L’objectif ce n’est pas d’inventer une nouvelle démocratie. Les règles de la démocratie sont universelles. La Suisse et les USA ont un système démocratique différent, mais ces deux pays sont tous des modèles de la démocratie. Il ajouter que, même le bipartisme à lui ne suffira plus pour ramener la paix et la concorde sociale, tellement le clivage social s’est approfondi. Même la fixation de quota à récolter par région pour remporter les élections ne suffira pas pour rapprocher les positions.
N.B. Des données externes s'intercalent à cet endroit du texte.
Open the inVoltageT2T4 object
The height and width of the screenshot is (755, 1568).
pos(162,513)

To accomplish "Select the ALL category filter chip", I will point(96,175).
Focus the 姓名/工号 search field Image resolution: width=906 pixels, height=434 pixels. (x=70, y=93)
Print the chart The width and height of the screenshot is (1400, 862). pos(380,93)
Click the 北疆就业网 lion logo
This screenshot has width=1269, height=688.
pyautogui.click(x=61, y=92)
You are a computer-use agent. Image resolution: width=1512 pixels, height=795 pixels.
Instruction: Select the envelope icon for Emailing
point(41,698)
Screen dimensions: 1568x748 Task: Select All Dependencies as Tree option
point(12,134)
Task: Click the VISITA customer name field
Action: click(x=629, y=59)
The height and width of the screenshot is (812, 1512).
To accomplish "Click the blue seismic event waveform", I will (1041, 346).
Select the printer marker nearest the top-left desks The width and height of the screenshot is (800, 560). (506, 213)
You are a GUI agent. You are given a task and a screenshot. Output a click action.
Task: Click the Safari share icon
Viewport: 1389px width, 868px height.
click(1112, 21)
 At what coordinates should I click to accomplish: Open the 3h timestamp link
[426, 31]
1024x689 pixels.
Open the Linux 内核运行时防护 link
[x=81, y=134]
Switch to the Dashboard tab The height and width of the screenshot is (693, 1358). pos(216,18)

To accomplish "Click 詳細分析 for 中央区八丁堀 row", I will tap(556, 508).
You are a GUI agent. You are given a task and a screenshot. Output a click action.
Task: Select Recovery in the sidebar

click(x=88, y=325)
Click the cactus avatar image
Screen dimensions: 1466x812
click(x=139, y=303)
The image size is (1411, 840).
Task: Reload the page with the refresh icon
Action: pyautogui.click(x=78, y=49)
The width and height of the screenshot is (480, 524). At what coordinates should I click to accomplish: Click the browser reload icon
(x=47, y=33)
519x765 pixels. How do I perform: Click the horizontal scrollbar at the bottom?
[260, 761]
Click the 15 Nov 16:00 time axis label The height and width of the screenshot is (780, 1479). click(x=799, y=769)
Pour finir, je me dis que si ça ne tenait qu’à l’ancêtre des noirs, des Guinéens singulièrement, il n’aurait pas eu de vol d’avion dans l’espace et que l’homme ne mettrait jamais pieds sur la lune. C’est juste une façon de dire qu’on doit apprendre à réfléchir et élaborer de nouvelles approches pour trouver solution à nos problèmes par nous-mêmes. La confiance en soi. On doit avoir honte maintenant de cette perpétuelle médiation, qui est un business lucratif pour les pyromanes, des larbins de l’ancienne puissance coloniale. Au pays de perpétuel recommencement, c’est toujours le retour à la case départ. On n’avance pas, mais on s’embourbe. C’est toujours les mêmes têtes et les mêmes arguments. Décidément, même le putsch du 5 septembre 2021 n’aurait pas suffit pour renouveler la classe politique et pour repartir sur une nouvelle base. Chacun campe sur sa position, quitte au pays de se déchirer.

Le paradoxe est vraiment guinéen. Le monde avance si vite, nous on va si nonchalamment ! Sinon, Dieu a fait tout ce qu’Il pouvait faire pour la Guinée. Le reste revient aux Guinéens eux-mêmes. Ce qui reste clair, Dieu n’enverra pas des anges pour réfléchir à notre place pour nous-mêmes pour se développer et pour être heureux. On doit tout de même avoir honte de cette interminable négociation. Ce qui est vrai, on évolue, mais les problèmes demeurent. Ils disparaissent momentanément, avant de resurgir. On veut vraiment la paix maintenant, quelque soit le prix à payer.